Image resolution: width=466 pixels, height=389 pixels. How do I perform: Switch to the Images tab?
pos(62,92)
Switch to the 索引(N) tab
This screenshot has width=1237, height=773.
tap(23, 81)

——

*Exercise directions*. Copy all the records again, substituting "Screenshot size" for "Image resolution" and keeping everything else unchanged.

*Result of the task*.
Screenshot size: width=466 pixels, height=389 pixels. How do I perform: Switch to the Images tab?
pos(62,92)
Switch to the 索引(N) tab
This screenshot has width=1237, height=773.
tap(23, 81)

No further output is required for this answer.